Yes, we're talking "Brainstorm" time and boy do I hate it.

It's not so much the idea of it. No, it's more the misuse of it. The insistence on holding one to make everyone on the team feel like we're all going someplace. The irrational belief that every problem can be solved in a group - especially those problems that simply require one person to sit down and write out a thought or two. The utopian business belief that useful ideas can be group-generated.

I think we all know what I'm talking about.

Here are a few things I've noticed happens in these "idea formation conferences".

1) One person dominates and everyone is frustrated.

2) Junior people wait to find out what Senior people say before they say anything.

3) (Conversely to the above) Junior people use it as a place to prove their value to Senior people and say whatever comes into their head.

4) Men and women flirt with each other shamelessly.

5) You find out the Woman at the whiteboard who is supposed to write everything doesn't write down what you said and you get frustrated - meanwhile she writes down what Frank says every time he says it.

6) You find out the Woman at the whiteboard has a tattoo of Chinese letters on the small of her back when her shirt rides up because she has to write at the top of the whiteboard. (And you wonder where she got it and what it means.)

7) Senior people use the Brainstorm to make sure their ideas win and pretend that the group came up with it and now endorses it.

8) You hear the same idea a hundred times even though it was no good the first time.

9) The people who think the number of ideas are more important than the quality of ideas feel a lot better.

10) After the meeting, the lowest person on the totem pole has to type it all up and send it out in an email.

11) You get an email 24 hours later that the lowest person on the totem pole has typed up with a long list of ideas from the brainstorm but none of it makes sense.


Unfortunately, I'm working at a place that's very very fond of them.

Now don't confuse what I'm saying here to be a condemnation of meetings where people hammer out something - a la "The Room" in sitcom and television writing.
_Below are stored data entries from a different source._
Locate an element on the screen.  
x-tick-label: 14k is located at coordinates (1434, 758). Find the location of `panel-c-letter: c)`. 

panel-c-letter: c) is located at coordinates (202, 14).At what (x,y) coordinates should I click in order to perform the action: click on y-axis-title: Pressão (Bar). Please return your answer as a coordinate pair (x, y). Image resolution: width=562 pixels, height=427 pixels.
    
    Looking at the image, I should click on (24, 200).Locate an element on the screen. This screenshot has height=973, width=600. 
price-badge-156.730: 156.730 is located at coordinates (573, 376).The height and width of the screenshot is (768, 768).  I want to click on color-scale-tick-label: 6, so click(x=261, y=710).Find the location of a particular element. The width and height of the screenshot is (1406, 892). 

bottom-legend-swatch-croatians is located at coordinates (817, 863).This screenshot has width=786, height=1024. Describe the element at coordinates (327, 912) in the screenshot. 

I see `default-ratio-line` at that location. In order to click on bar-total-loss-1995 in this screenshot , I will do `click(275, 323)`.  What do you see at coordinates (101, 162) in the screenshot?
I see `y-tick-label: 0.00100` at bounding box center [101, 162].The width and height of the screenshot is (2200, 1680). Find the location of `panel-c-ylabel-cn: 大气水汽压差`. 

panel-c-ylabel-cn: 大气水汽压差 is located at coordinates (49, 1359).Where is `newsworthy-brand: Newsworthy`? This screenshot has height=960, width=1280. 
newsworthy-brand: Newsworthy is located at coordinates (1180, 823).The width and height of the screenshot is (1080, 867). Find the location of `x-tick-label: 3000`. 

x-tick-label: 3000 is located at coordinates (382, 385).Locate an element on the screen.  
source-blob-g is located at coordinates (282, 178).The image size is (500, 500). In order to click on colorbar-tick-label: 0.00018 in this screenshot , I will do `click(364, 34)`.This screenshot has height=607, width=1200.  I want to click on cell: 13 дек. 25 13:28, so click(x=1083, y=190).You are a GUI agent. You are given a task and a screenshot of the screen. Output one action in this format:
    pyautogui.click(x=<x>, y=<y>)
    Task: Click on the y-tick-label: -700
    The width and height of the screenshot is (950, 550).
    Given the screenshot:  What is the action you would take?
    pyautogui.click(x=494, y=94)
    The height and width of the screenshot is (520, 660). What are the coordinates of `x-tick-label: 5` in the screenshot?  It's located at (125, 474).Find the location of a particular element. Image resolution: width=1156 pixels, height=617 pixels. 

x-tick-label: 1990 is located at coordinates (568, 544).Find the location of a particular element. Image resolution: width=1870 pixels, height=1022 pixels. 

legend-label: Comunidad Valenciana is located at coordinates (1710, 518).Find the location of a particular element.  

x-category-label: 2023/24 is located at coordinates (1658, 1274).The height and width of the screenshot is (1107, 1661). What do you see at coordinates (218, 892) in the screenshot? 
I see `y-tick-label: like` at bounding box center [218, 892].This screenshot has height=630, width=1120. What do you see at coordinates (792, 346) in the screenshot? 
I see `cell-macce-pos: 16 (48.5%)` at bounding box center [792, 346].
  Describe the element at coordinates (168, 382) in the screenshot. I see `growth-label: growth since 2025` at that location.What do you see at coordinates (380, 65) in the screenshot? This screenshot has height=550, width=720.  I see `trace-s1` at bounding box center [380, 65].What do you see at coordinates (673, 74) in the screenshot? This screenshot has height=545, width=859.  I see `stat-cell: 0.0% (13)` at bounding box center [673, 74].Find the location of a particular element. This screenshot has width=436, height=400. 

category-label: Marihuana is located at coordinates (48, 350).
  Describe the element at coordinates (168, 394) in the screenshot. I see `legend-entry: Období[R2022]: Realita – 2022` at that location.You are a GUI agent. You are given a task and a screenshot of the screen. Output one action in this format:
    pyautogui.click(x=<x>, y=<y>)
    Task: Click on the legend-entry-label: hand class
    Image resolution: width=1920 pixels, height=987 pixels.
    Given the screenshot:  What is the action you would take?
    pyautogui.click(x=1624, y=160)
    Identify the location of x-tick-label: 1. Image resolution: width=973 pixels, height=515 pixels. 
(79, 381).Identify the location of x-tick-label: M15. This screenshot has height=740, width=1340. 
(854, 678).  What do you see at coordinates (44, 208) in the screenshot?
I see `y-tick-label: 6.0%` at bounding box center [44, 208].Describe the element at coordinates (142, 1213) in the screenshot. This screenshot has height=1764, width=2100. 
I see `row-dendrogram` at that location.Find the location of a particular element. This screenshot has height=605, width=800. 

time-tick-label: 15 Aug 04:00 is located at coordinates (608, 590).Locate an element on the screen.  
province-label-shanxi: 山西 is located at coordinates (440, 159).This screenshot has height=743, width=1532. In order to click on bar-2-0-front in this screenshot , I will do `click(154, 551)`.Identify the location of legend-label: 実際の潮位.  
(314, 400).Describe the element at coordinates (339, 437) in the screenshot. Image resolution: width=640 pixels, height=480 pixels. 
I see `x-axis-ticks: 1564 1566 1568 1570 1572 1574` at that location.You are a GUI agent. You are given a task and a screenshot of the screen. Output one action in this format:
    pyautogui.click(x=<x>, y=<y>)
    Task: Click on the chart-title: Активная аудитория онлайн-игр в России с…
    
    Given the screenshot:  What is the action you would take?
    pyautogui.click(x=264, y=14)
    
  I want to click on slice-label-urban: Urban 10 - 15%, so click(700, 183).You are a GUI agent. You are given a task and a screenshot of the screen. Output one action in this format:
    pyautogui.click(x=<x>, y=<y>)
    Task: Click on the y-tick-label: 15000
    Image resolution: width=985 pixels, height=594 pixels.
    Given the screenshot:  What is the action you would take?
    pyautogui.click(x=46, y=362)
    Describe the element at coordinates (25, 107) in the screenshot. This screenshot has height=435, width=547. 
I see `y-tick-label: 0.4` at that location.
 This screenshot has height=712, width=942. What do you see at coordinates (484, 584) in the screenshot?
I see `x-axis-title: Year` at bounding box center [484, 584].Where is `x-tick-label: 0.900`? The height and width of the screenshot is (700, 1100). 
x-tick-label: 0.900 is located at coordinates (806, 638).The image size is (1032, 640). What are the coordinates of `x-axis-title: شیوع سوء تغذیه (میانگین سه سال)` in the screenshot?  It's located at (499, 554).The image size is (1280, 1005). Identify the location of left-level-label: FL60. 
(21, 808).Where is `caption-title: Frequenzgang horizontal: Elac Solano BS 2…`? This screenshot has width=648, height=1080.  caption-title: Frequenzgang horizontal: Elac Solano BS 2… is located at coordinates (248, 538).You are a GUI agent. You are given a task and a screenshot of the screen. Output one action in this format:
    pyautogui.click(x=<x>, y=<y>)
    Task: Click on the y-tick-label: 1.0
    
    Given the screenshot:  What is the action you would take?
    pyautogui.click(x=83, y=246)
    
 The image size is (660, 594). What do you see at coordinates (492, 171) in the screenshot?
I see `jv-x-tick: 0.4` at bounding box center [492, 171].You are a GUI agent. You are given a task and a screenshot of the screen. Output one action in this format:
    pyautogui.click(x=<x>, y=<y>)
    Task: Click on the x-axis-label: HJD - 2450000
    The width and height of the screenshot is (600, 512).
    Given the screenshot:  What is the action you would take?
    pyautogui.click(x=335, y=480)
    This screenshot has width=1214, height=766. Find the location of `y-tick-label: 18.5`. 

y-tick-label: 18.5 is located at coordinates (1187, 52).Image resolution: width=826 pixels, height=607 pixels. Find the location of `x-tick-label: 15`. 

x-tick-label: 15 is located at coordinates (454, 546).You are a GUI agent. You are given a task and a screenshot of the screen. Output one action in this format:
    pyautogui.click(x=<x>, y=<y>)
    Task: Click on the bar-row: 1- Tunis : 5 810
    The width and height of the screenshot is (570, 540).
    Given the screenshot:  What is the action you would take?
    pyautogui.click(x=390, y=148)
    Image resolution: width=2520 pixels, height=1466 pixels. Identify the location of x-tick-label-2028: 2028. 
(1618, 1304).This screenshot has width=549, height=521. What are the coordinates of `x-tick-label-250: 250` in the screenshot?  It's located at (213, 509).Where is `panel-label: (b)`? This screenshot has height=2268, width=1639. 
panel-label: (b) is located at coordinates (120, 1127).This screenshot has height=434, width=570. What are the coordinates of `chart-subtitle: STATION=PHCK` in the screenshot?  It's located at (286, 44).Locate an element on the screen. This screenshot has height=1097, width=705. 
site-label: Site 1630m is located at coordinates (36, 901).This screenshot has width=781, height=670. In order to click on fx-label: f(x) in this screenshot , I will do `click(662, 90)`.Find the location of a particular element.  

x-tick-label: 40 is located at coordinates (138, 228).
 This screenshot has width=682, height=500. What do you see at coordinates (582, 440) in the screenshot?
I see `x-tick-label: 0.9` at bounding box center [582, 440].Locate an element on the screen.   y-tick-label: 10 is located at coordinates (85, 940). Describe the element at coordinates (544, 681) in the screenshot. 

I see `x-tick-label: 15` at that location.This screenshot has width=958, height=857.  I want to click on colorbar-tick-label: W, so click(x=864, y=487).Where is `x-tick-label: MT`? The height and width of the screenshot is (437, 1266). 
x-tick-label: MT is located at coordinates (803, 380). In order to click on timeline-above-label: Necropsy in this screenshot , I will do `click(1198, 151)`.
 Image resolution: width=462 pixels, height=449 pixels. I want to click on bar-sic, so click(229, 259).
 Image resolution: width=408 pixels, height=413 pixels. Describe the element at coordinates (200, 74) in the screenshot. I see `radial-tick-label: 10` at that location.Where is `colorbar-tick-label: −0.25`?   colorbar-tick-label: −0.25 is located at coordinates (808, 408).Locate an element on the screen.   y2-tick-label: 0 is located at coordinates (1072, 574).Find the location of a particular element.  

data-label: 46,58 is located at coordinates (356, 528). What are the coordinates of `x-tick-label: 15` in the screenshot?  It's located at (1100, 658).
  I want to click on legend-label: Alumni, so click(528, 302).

Nor is it a condemnation of large meetings where an open discussion between participants comes up with a thought.

These are often useful because they're spontaneous and specific, usually built around a concrete detail. They're not a conglomeration of people throwing things up at the barn to see what sticks.

Is there anything that can be brainstormed successfully? In my experience, yes, but only one thing. NAMES.

Okay, enough. Back your regularly scheduled blog about theatre and writing.